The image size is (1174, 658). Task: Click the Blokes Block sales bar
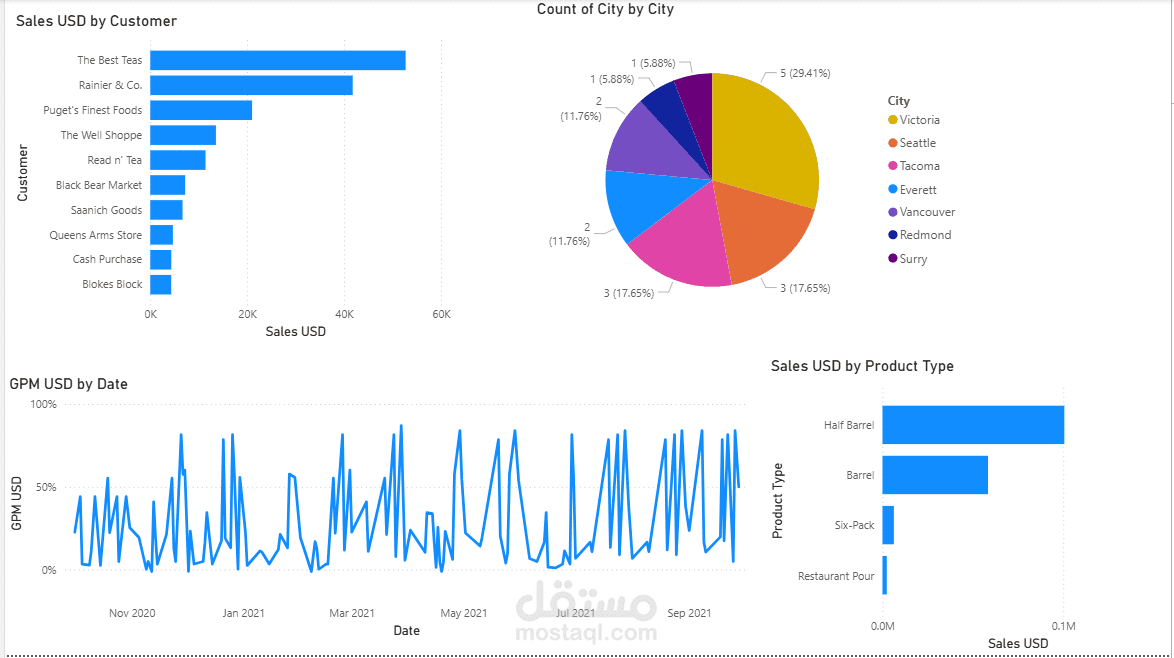click(160, 284)
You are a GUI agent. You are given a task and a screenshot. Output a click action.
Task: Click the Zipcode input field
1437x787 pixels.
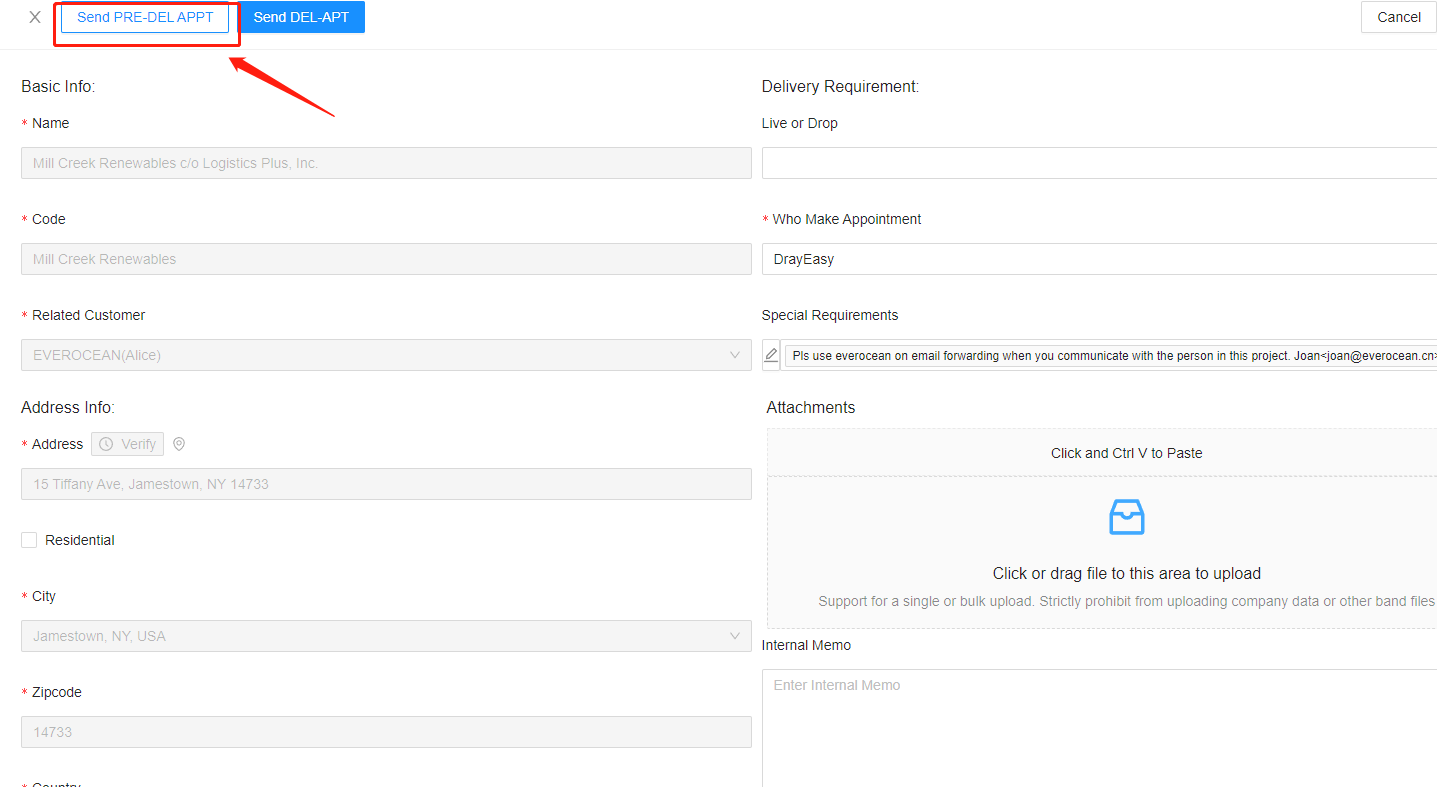point(386,732)
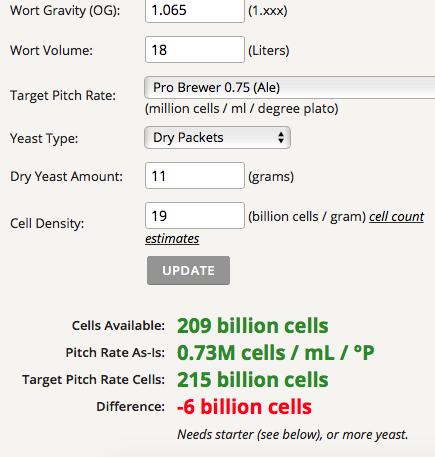Click the red Difference value
This screenshot has height=457, width=435.
(244, 407)
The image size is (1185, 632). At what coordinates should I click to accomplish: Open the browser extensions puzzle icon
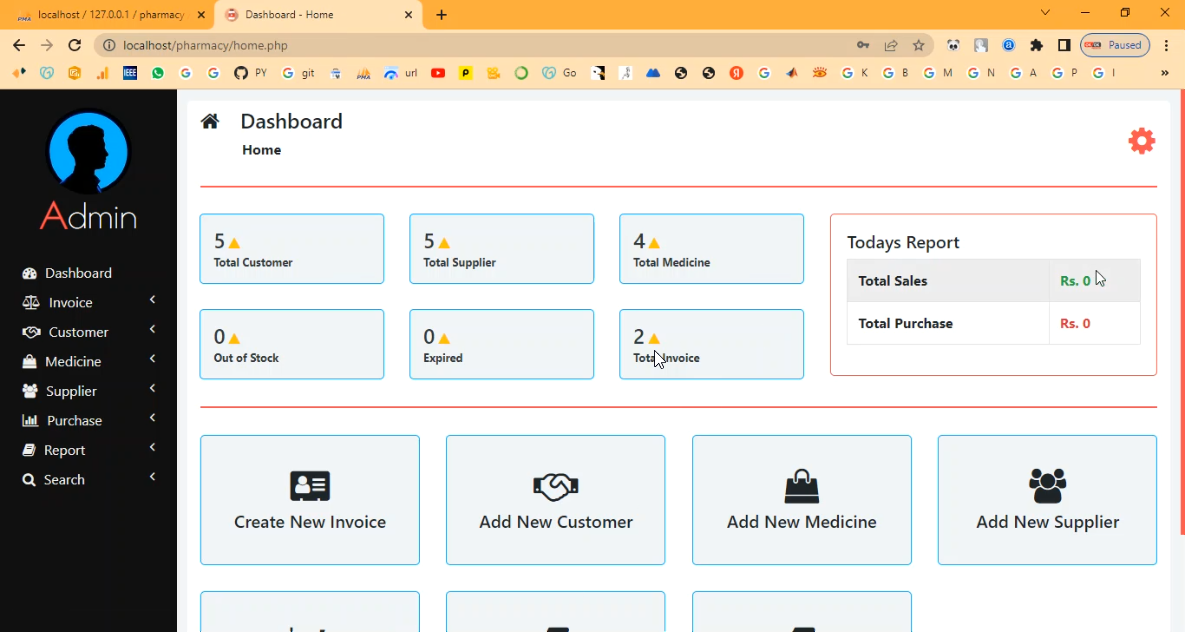1036,45
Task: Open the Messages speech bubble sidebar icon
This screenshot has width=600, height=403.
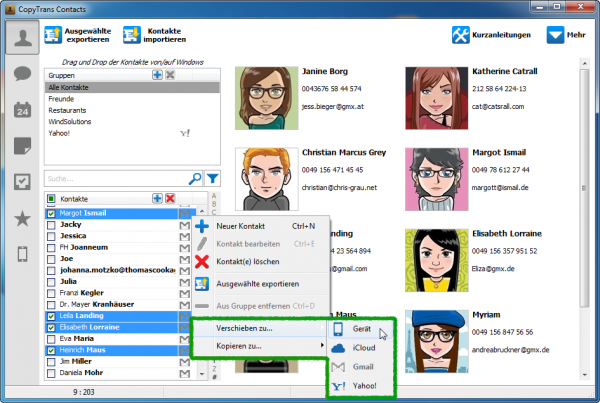Action: pyautogui.click(x=21, y=74)
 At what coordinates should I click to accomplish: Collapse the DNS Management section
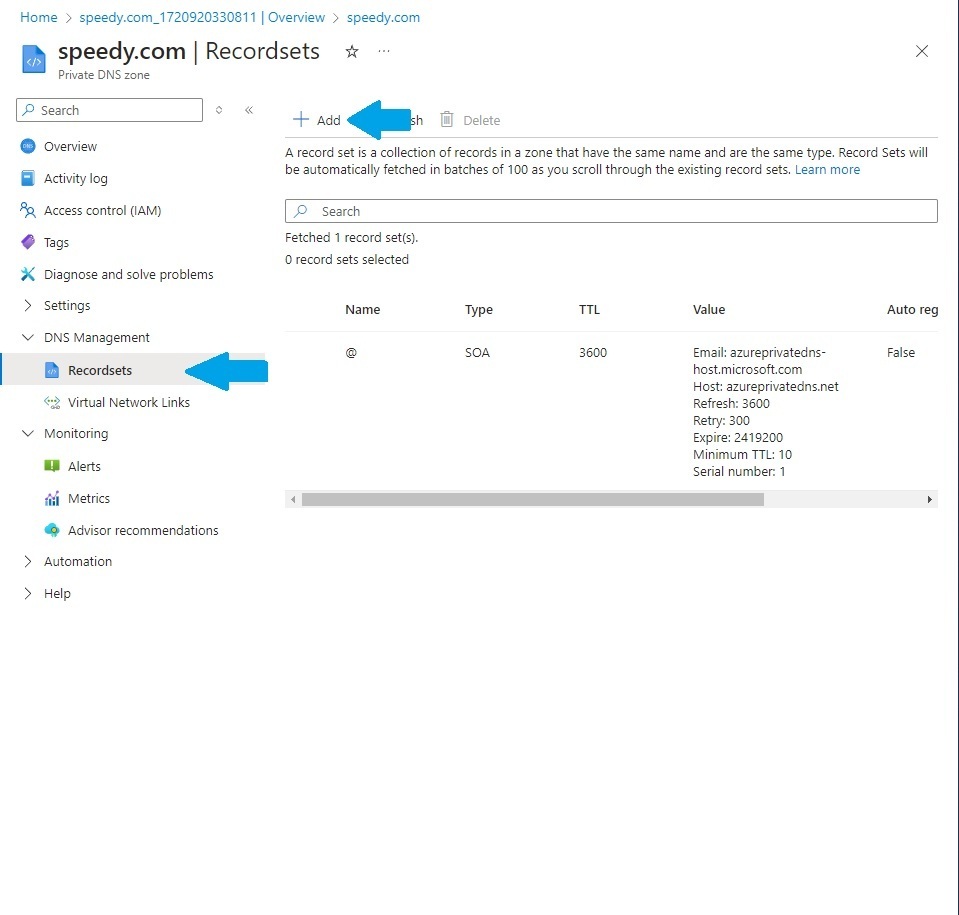tap(29, 338)
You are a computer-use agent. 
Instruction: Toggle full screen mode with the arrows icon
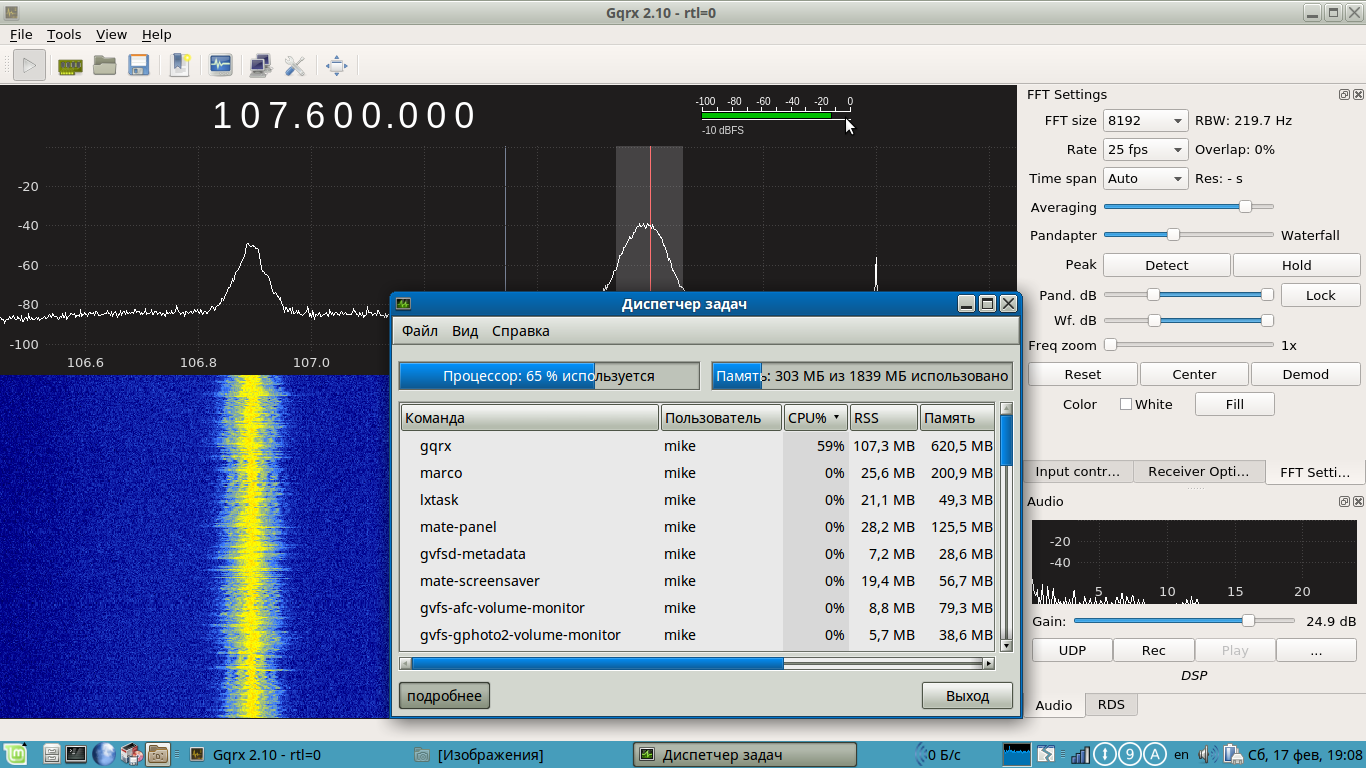click(336, 65)
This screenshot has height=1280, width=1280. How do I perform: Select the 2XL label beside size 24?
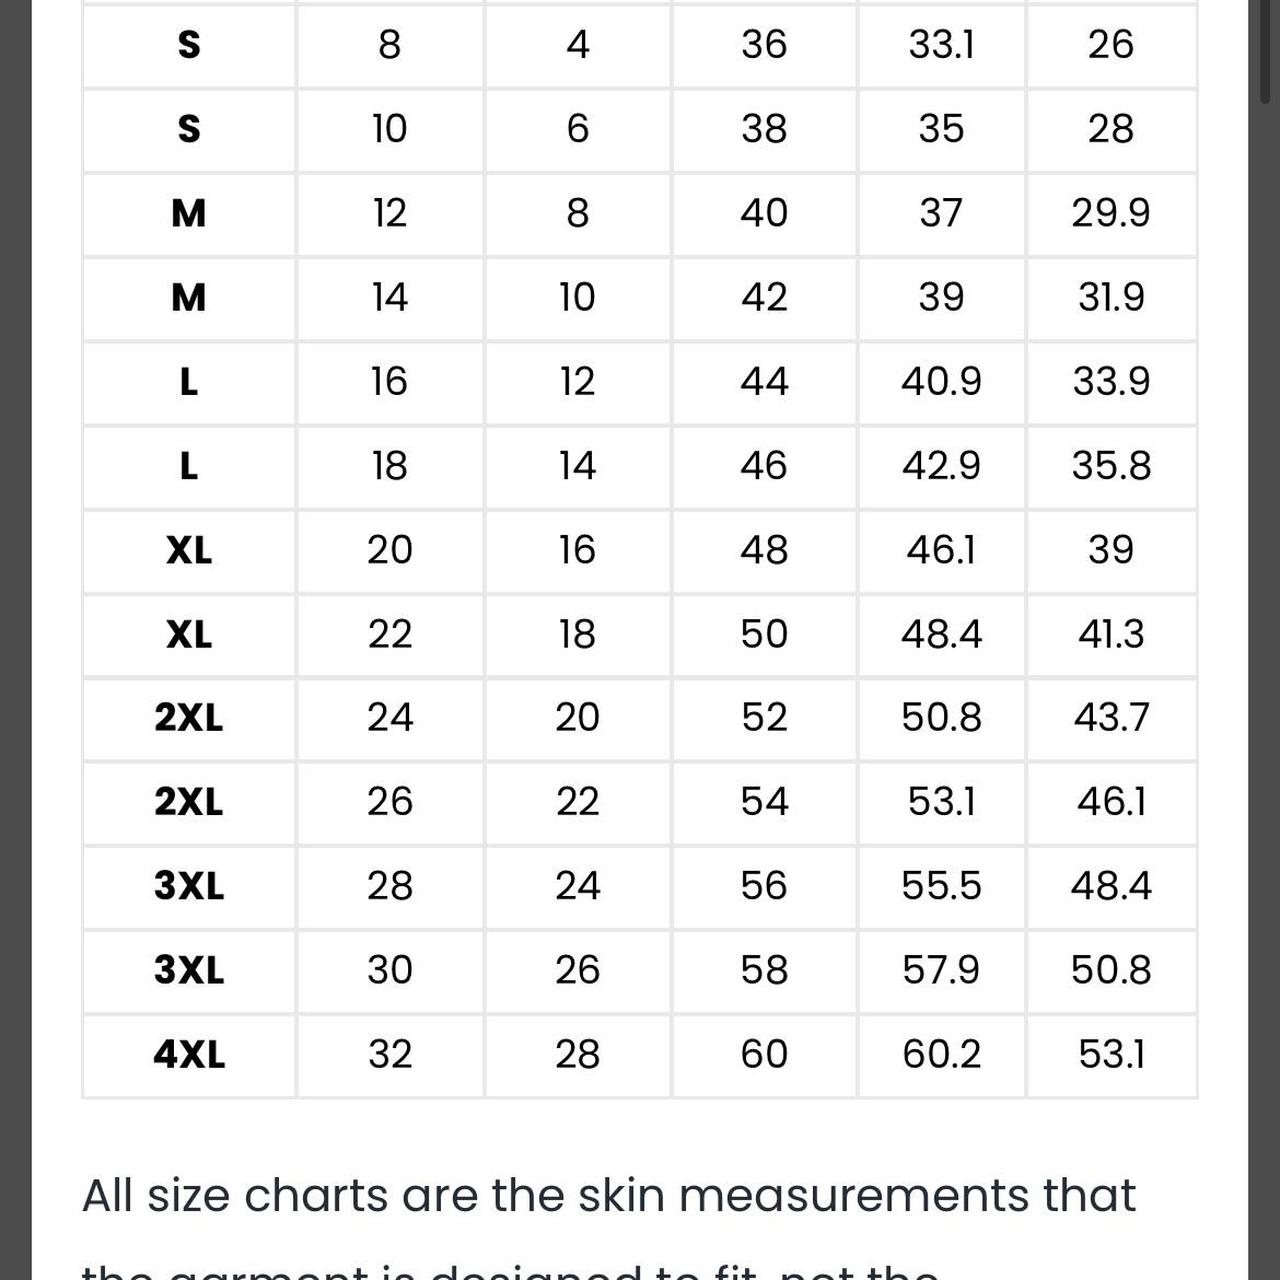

*-*-*

How to complete this task | For the word "agent", count the lines of the listing above that hold it; the number alone is the answer.

The completed task | 2